悪役の動きしかしていないのに、なぜか溺愛される悪役令嬢の顛末

作者: 村沢黒音

 

「ふふふ……とうとう完成しましたわ!」


 公爵令嬢エクシリーヌは、大窯(おおがま)を前にして、腕を組み、ふんぞり返っていた。


 彼女が今いるのは、公爵家の自室だ。

 やたらと暗い。カーテンを閉め切っているのだ。

 室内には黒魔法の本が転がっていた。


 とても公爵令嬢の自室とは思えない有様だ。


 そして――。

 彼女の前の大窯である。

 謎の黒い液体が、ぐつぐつと煮えたぎっていた。


 その様子をエクシリーヌは満足げに見つめていた。

 扇を口元に当てて、「おーほっほっほ!」と高らかに笑う。

 ちなみに、この謎の液体、ものすごく刺激臭を発している。
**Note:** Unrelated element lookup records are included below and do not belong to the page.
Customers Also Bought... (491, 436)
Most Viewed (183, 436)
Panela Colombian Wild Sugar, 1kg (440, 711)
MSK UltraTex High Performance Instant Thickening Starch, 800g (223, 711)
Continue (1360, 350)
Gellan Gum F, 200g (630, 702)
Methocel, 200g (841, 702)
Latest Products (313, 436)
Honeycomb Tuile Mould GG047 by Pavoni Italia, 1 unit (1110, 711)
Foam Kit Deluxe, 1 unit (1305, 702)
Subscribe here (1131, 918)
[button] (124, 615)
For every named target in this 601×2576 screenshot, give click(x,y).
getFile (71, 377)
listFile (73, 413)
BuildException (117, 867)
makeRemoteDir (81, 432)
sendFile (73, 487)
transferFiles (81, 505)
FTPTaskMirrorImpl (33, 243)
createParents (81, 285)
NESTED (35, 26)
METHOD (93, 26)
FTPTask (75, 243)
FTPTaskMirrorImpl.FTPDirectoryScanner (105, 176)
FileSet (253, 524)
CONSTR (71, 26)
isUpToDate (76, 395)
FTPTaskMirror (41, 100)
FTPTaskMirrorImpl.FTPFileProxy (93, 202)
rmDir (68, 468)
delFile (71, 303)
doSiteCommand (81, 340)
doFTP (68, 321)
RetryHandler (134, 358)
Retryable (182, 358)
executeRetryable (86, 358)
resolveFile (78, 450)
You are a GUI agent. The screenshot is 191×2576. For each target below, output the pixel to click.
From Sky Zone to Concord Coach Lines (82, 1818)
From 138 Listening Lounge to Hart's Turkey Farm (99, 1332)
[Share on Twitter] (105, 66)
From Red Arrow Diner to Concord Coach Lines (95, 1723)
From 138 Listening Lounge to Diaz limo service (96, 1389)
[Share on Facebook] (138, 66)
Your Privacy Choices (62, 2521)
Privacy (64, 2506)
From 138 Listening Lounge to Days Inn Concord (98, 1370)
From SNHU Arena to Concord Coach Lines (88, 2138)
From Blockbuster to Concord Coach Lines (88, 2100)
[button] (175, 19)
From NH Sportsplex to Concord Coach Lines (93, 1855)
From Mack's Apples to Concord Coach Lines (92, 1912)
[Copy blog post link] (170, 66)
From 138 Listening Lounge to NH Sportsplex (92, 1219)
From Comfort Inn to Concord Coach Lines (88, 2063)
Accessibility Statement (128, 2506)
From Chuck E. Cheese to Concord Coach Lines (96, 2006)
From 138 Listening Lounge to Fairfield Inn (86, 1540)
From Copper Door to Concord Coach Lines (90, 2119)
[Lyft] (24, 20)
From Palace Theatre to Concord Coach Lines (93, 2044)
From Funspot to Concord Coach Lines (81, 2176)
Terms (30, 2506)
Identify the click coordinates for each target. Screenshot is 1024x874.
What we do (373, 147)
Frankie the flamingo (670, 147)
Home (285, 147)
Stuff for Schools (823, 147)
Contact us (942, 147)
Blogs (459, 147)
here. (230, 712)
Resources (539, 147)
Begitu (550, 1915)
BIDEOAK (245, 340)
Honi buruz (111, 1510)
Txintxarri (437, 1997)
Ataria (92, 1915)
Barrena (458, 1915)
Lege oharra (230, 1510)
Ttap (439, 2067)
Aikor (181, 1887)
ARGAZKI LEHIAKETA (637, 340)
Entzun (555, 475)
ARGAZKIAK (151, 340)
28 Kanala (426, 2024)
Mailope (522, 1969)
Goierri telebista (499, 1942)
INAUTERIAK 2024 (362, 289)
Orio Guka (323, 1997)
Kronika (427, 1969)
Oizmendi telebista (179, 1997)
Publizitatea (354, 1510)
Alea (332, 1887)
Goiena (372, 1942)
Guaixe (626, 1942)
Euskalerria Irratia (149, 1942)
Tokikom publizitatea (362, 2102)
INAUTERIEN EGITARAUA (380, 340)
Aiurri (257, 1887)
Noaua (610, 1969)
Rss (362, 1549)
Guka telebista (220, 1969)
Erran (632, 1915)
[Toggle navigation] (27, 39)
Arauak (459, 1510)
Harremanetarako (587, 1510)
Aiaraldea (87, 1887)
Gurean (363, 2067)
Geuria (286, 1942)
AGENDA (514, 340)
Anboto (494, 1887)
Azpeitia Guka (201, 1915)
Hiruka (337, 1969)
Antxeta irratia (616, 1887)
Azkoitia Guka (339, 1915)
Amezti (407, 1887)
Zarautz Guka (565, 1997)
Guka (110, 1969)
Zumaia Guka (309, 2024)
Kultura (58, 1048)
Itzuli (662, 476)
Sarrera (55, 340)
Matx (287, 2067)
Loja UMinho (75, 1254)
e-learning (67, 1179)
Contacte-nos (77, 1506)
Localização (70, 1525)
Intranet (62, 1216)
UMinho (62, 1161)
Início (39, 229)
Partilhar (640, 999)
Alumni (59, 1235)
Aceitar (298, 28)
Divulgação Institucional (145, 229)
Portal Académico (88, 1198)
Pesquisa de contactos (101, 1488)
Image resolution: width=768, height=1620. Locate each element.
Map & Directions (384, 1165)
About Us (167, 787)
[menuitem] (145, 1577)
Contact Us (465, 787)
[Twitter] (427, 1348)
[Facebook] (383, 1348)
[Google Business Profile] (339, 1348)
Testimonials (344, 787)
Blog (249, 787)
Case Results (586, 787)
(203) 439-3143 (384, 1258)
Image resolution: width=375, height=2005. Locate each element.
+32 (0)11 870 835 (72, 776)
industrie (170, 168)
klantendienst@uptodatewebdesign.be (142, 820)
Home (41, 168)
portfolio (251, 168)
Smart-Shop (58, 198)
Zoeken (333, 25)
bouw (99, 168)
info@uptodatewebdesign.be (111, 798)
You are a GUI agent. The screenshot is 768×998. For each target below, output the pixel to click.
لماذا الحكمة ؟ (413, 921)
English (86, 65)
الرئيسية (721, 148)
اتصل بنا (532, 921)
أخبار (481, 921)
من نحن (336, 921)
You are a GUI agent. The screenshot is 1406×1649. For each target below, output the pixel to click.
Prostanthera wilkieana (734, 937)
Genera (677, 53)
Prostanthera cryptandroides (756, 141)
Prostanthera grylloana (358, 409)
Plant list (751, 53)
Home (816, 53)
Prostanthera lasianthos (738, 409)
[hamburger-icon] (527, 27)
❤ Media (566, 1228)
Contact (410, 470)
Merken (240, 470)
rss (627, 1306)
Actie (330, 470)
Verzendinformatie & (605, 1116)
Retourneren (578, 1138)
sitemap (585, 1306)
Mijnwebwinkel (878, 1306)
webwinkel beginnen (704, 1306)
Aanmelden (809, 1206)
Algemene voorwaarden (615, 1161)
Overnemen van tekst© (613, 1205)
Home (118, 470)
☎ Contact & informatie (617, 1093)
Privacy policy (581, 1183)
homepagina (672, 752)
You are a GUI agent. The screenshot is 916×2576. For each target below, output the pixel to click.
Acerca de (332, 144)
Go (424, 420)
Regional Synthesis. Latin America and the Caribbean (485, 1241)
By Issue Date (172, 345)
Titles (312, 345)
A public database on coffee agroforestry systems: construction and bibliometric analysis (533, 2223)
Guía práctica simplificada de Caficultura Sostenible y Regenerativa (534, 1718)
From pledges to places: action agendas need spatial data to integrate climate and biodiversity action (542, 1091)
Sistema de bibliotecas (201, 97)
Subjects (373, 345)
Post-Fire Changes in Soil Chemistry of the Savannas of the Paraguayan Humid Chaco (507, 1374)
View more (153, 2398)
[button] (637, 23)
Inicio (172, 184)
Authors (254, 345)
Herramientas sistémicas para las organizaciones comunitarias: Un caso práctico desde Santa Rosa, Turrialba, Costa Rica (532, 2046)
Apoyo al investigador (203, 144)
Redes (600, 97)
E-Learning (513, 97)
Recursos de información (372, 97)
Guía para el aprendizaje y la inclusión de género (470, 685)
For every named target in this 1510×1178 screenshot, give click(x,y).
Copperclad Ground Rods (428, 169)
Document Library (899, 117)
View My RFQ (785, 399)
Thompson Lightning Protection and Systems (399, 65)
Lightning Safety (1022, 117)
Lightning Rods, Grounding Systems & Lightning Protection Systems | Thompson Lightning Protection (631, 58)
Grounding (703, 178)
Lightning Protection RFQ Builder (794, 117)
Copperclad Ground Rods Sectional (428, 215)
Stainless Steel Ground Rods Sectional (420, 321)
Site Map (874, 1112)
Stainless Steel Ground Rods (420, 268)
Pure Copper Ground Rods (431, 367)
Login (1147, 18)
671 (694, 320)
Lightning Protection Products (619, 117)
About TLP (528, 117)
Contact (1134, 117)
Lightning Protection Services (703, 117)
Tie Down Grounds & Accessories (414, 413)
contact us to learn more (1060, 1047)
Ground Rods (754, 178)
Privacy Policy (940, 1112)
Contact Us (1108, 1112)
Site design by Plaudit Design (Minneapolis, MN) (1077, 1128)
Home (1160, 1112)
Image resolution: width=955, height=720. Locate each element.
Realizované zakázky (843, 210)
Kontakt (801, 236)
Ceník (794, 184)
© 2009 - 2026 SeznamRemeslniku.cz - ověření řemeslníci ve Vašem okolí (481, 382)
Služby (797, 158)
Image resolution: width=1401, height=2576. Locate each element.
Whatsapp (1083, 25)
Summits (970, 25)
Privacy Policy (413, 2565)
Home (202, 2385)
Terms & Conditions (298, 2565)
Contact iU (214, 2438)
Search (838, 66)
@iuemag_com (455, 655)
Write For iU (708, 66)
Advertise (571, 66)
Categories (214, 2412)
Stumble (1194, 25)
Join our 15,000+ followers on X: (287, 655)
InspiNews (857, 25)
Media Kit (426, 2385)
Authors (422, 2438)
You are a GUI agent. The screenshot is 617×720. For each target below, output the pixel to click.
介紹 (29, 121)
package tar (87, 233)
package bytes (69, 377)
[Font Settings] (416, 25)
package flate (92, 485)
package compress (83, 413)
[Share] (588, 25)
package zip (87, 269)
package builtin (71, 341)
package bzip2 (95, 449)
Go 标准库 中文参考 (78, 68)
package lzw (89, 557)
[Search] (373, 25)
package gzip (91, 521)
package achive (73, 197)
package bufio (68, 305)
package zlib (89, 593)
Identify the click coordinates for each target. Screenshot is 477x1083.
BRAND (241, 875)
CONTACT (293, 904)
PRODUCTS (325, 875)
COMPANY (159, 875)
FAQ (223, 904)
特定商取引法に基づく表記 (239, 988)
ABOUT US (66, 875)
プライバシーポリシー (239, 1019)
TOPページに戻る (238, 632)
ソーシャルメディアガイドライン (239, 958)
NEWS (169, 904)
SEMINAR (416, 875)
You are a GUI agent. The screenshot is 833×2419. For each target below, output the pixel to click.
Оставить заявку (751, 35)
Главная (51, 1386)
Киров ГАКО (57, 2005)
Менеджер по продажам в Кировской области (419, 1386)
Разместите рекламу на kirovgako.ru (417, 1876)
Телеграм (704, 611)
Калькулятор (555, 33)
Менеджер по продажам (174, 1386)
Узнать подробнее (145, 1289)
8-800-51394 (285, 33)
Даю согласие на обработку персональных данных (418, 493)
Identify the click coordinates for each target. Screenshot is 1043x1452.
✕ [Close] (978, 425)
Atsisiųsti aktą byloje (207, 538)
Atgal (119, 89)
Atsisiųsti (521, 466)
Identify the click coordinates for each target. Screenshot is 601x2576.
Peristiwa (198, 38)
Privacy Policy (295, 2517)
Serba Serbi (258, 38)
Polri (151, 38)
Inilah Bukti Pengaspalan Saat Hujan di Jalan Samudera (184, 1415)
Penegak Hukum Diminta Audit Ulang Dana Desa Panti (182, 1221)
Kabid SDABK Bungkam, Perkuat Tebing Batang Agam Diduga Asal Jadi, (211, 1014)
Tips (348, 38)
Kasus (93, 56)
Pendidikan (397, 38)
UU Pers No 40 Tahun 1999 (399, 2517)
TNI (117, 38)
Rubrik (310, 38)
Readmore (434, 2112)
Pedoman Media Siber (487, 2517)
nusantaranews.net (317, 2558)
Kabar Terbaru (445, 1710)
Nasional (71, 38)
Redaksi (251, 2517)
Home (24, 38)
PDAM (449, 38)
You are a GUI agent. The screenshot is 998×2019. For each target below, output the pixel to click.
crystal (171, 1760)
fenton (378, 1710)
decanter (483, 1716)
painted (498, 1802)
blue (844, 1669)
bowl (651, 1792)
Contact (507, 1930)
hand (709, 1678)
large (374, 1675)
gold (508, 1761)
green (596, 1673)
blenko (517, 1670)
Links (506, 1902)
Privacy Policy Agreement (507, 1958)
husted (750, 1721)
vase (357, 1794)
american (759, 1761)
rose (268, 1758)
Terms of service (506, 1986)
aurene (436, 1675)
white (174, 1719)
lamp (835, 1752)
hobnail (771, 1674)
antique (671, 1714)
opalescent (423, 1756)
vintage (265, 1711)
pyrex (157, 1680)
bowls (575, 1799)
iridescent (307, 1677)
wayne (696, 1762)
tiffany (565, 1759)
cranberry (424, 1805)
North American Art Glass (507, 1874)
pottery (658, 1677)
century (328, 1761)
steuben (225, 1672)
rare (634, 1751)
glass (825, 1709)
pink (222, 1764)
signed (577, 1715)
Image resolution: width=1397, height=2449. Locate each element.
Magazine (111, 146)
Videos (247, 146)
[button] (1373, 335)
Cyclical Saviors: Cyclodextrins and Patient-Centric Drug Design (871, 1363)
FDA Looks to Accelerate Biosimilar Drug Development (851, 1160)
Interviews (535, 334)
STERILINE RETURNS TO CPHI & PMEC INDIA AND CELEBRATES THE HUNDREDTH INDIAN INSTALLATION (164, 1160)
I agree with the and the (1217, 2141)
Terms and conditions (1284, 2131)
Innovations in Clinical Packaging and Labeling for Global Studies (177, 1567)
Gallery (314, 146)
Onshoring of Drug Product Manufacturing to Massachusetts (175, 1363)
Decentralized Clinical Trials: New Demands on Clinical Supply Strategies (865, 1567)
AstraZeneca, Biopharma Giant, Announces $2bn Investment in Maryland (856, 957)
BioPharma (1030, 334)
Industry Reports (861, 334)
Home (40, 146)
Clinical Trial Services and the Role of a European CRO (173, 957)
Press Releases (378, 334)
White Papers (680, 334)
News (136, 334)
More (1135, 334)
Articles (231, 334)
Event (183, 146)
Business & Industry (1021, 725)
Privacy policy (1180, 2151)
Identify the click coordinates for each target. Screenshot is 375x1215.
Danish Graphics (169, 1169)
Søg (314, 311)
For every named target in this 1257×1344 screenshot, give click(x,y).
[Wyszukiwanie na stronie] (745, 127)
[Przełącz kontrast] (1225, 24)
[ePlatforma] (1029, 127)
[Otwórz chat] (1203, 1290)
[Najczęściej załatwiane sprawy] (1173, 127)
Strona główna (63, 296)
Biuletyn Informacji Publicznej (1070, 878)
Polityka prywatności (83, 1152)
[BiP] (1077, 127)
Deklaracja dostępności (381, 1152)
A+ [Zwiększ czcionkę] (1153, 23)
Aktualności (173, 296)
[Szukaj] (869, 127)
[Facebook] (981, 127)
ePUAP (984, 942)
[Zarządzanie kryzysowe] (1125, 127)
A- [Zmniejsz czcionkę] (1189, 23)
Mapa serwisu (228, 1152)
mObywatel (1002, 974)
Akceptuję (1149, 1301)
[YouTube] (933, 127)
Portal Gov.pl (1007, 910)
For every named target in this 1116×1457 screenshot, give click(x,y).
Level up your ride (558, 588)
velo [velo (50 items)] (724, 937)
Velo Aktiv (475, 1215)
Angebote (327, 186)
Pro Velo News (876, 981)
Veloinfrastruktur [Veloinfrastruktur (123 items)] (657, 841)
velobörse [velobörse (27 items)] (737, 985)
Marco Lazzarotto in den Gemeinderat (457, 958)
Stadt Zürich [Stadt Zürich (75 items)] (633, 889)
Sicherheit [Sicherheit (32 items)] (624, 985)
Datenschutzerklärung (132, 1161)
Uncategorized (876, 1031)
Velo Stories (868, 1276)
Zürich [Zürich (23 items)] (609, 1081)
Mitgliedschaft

エクシリーヌは高笑いしたせいで、それを大量に吸いこんでしまい、「げほごほげほっ!」と咳きこんだ。


「おーっほっほっほ!」


 しきりなおして、黒い液体からは距離をとって、高笑い。……よほどその笑い方にこだわりがあるのか、もう一度やらなきゃ気が済まないようである。


「これで、あの憎き女はお終いですわ! この呪いで、けちょんけちょんの、めっためたの、ボロボロにしてさしあげますわよ!」


 彼女は勝利宣言と共に、誰もいない虚空に向かって、扇をびしりと突き出した。





 エクシリーヌは公爵令嬢だ。

 偉いのである。

 高貴な身分なのである。


 そのために、彼女はとんでもなくプライドが高かった。どれくらいの高さかというと、「高度」ではなく、「天文単位」で表現しなければならないほどであった。大気圏突破は余裕。


 そんな彼女は最近、腹に据えかねていることがあった。自分のプライドが粉々に砕かれてしまうような、大事件があったのである。


 エクシリーヌは公爵令嬢で、高貴な身分なので、当然のように婚約者がいる。当然、彼も身分が高いので、この国の第二王子であった。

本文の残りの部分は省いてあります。